Share

Kenapa kau diam saja?

Tak mau memperpanjang pembahasan yang tak bermutu mengenai pria asing tersebut, Kimberly pura-pura menguap. Ia memperlihatkan pada Jenica bahwa ia sudah sangat lelah dan mengantuk. 

Semua itu Kimberly lakukan karena gadis yang berusia satu tahun di atasnya itu sering sekali bertanya apa pun tentangnya. Seolah ingin tahu apa yang ia lakukan, rasakan dan dapatkan. 

Ia merasa tak nyaman jika Jenica mengejarnya dengan beberapa pertanyaan tak penting. Hidup sudah rumit, tak perlu lagi membahas suatu hal yang juntrungannya membuat diri sesak napas karena banyak pikiran. 

"Sudahlah Kak, ayo kita mengobrol hal lain saja!" ajak Kimberly pada sang kakak. "Oh iya, bagaimana kabar hubunganmu dengan Kak Jeff?
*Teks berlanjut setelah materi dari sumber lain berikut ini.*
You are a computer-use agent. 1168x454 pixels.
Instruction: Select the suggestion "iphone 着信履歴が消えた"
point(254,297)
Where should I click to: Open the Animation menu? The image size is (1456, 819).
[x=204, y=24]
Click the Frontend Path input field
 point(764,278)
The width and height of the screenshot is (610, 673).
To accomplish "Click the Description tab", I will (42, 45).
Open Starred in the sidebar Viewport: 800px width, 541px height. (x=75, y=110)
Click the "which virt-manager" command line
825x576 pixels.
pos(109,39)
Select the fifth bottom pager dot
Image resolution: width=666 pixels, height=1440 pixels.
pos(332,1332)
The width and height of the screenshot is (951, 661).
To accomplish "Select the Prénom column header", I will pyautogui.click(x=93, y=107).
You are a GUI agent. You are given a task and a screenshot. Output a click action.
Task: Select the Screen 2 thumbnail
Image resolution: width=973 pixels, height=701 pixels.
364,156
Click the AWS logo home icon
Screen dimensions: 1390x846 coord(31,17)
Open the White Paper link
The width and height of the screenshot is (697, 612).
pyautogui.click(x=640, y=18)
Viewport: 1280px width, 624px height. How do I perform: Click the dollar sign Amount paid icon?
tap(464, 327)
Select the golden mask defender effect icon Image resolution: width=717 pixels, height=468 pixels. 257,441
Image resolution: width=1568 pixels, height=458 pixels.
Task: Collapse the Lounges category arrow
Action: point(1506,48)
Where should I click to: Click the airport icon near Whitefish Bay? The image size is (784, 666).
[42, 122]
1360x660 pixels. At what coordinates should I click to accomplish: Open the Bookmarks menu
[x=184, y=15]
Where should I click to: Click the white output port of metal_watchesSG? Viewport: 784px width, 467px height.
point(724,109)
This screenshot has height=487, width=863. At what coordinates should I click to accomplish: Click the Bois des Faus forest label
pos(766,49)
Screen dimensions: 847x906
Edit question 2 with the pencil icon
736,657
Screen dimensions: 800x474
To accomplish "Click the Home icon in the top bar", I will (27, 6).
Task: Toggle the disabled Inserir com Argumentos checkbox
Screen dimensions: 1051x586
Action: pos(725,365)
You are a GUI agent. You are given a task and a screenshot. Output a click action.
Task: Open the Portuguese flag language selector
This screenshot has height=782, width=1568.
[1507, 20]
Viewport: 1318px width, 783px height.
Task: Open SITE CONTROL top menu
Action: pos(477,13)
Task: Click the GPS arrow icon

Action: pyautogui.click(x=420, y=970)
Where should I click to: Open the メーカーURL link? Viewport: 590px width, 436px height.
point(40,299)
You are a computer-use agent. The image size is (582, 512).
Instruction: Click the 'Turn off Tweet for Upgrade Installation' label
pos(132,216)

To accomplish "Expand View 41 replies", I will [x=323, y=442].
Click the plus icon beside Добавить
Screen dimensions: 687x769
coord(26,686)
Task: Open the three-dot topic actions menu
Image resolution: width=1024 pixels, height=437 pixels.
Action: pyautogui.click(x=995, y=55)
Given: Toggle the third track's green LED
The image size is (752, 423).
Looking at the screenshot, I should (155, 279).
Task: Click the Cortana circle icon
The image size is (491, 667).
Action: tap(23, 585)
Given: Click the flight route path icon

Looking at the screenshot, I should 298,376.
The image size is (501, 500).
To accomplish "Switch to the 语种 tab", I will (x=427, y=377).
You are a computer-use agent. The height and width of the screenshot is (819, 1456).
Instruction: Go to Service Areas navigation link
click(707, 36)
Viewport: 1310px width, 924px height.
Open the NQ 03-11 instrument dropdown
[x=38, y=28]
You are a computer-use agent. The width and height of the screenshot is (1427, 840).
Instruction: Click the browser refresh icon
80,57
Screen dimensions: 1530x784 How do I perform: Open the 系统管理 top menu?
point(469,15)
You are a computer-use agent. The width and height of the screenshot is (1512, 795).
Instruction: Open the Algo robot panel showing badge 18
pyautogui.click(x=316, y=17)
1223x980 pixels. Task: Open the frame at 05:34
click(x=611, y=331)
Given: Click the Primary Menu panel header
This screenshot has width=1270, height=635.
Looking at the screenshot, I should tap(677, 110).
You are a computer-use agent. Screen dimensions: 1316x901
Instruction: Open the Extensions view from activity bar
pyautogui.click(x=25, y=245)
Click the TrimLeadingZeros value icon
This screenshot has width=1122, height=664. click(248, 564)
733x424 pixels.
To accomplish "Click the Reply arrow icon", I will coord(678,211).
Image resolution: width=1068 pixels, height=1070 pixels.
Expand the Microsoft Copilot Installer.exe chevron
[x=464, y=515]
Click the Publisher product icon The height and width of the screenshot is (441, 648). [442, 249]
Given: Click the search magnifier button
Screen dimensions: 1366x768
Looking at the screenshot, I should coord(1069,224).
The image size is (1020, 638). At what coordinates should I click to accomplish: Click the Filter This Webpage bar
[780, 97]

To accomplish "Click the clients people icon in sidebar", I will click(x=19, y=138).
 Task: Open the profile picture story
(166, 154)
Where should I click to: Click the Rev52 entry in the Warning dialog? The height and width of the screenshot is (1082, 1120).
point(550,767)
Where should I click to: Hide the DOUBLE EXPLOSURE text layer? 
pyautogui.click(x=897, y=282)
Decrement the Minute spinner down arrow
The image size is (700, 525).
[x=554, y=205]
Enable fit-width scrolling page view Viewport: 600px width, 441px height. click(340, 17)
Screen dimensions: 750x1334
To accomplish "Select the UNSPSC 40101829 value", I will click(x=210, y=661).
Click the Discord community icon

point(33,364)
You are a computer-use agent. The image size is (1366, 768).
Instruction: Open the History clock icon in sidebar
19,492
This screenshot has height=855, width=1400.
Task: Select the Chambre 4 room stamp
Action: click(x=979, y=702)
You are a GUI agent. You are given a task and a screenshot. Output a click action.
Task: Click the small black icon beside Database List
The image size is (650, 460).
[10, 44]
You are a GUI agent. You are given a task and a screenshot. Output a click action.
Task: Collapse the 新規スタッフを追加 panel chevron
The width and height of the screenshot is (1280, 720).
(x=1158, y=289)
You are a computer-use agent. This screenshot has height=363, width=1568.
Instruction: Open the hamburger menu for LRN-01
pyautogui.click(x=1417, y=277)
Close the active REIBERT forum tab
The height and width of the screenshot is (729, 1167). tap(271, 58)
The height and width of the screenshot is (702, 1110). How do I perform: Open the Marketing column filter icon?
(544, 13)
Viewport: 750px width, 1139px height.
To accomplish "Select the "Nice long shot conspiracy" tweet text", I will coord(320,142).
Kapan kalian akan bertunangan?" tanyanya santai dan tak lupa mengulas senyum manis di wajahnya yang cantik. 

"Kami sudah berpisah," jawab Jenica cepat. 

Kimberly terkesiap. Tak menduga akan mendengar jawaban ini keluar dari mulut Jenica. Ia sontak menganga kecil. 

"Are you kidding me?" tanya Kimberly tak percaya. 

"No!" sahutnya cepat disertai ekspresi serius, tak ada candaan di wajahnya. "Apa kau pikir aku senang membuat hubunganku terdengar seperti sebuah lelucon?" lanjutnya. 

"Maaf, aku tidak bermaksud seperti itu! Aku tidak tahu kalau--" 

"Sudahlah, jangan membahasnya lagi. Oh iya, aku baru saja datang, kuambilkan kudapan untuk kita berdua, ya?" tawarnya yang serta merta mendapat tanggapan cepat dari kepala Kimberly. Gadis cantik itu mengacungkan dua ibu jarinya pada Jenica. 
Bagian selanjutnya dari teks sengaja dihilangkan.